The current version of the MS-PST open specification document can be found here: http://msdn.microsoft.com/en-us/library/ff385210(office.12).aspx
The PST is a structured binary file format that contains messages, folders, and attachments. The file structure can be logically separated into 3 layers: the Node Database (NBD) layer, the Lists, Tables, and Properties (LTP) layer, and the Messaging layer. Each layer builds on the one before and because of this it is necessary to completely understand the NDB layer before the LTP layer, and to understand the LTP layer before the Messaging layer. Like building a house, you cannot start framing the walls until you pour the foundation. The Node BTree, which is an important part of the NBD layer is part of that foundation. Without it, you could not hope to be able to understand how the PST file format works much less be able to find what you are looking for.
We will be focusing on the Unicode version of the PST file format that was introduced in Outlook 2003 since most of the PST files you are likely to be working with will be in this format. Information on the differences between the Unicode and ANSI version can be found in section 126.96.36.199.

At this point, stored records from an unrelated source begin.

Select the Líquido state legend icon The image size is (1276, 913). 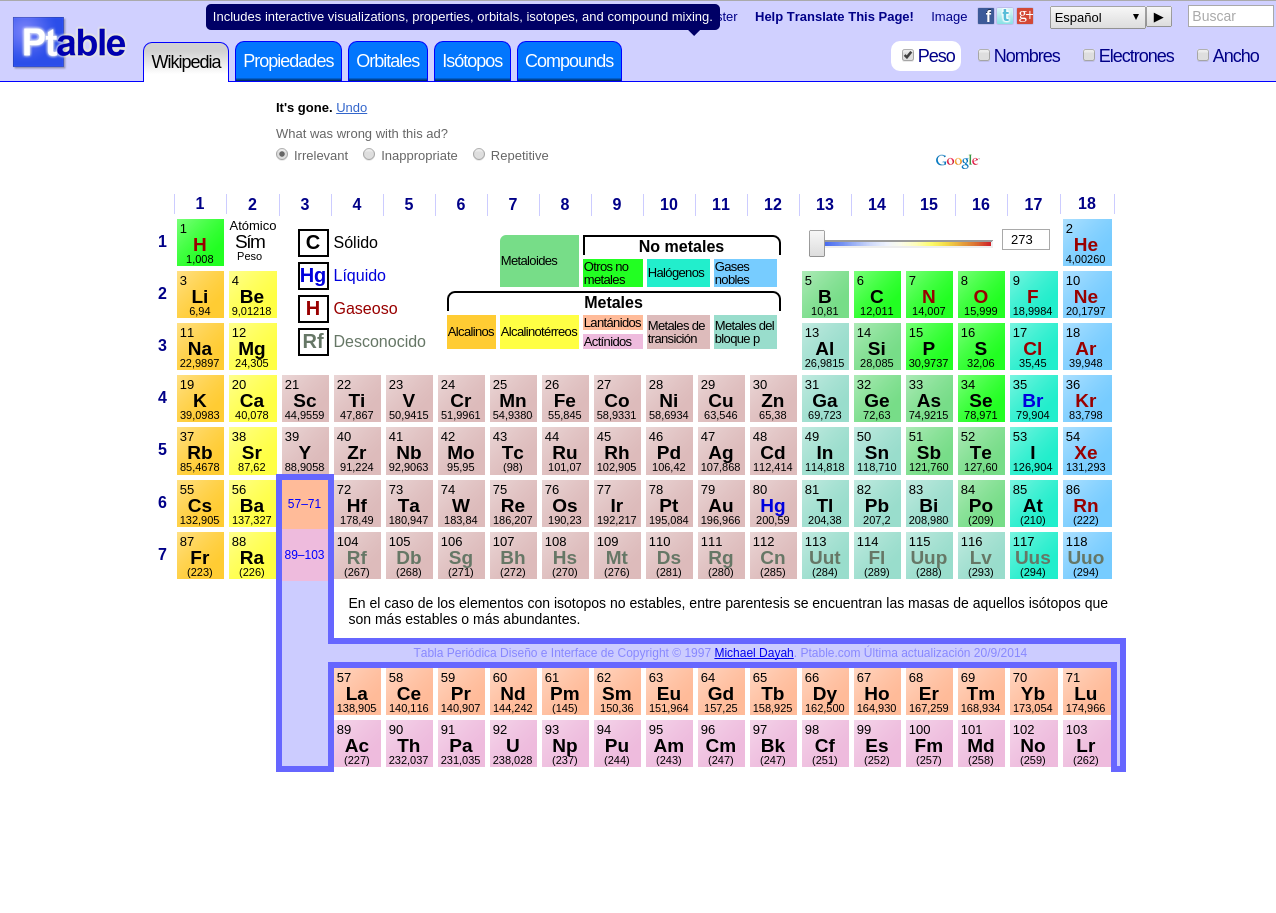[312, 275]
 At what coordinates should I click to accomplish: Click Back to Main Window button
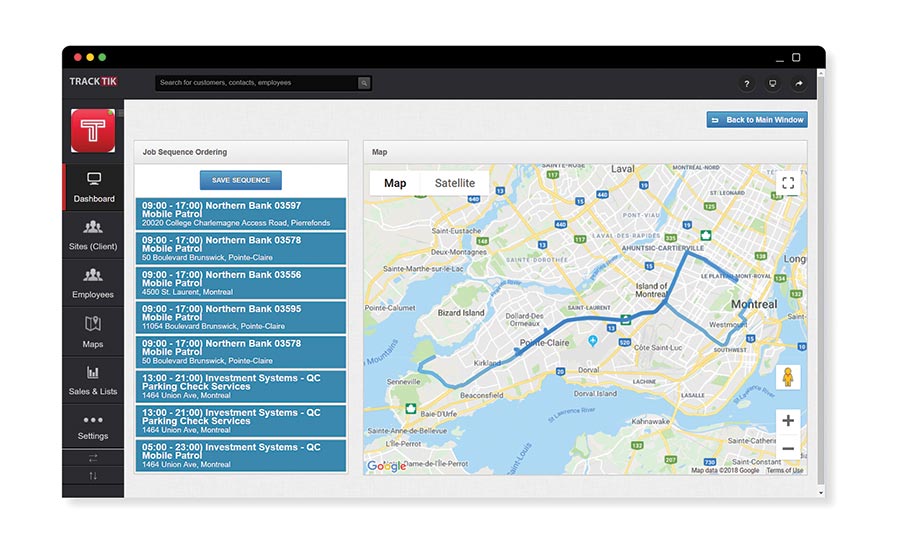757,120
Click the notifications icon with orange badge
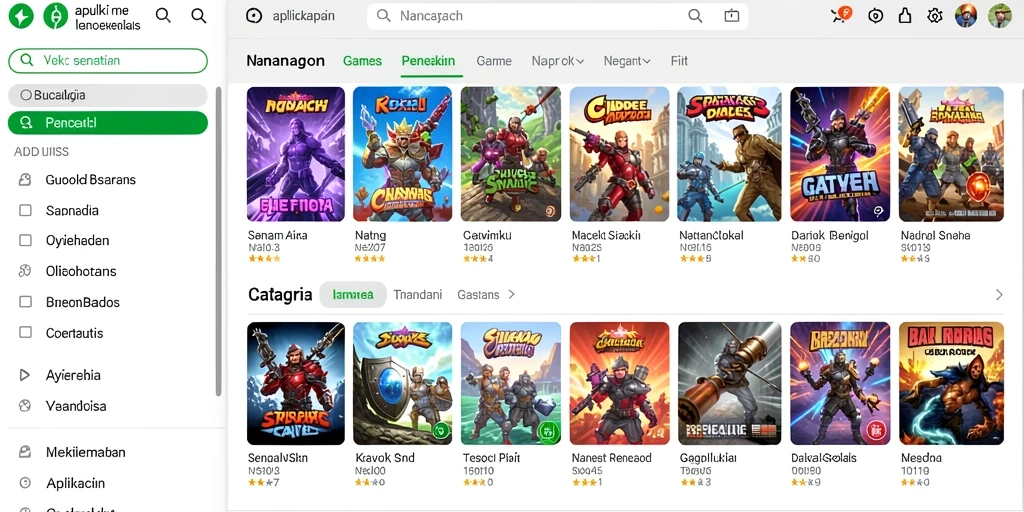The height and width of the screenshot is (512, 1024). point(841,15)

Structures that you should be familiar with
HEADER: The structure at the beginning of the file that contains meta-data about the PST file.
ROOT: A structure in the HEADER that contains file state information.
BREF: A structure that contains a BID/IB pair.
BID: Block ID, a unique identifier.
NID: Node ID, a unique identifier
IB: Byte Index, an unsigned 64-bit value that represents an absolute file position.
BTree: Generic binary tree structure.
NBT: The Node BTree.
Page: A generic 512 byte section of the file.
PageTrailer: A 16 byte structure at the end of each Page that contains meta-data about the page.
BTPage: A 512 byte page that is part of the Node or Block BTree.
BTEntry: Generic BTree entry.
NBTEntry: Leaf node entries in the Node BTree.
The ROOT structure in the HEADER contains the BREFNBT structure. This is a BREF structure, which contains a BID structure and an IB. The IB is the second 64 bits that represents an unsigned 64-bit integer and the absolute offset into the file where the first NBT page exists. In a Unicode PST file, we can find the IB at offset 0xE0.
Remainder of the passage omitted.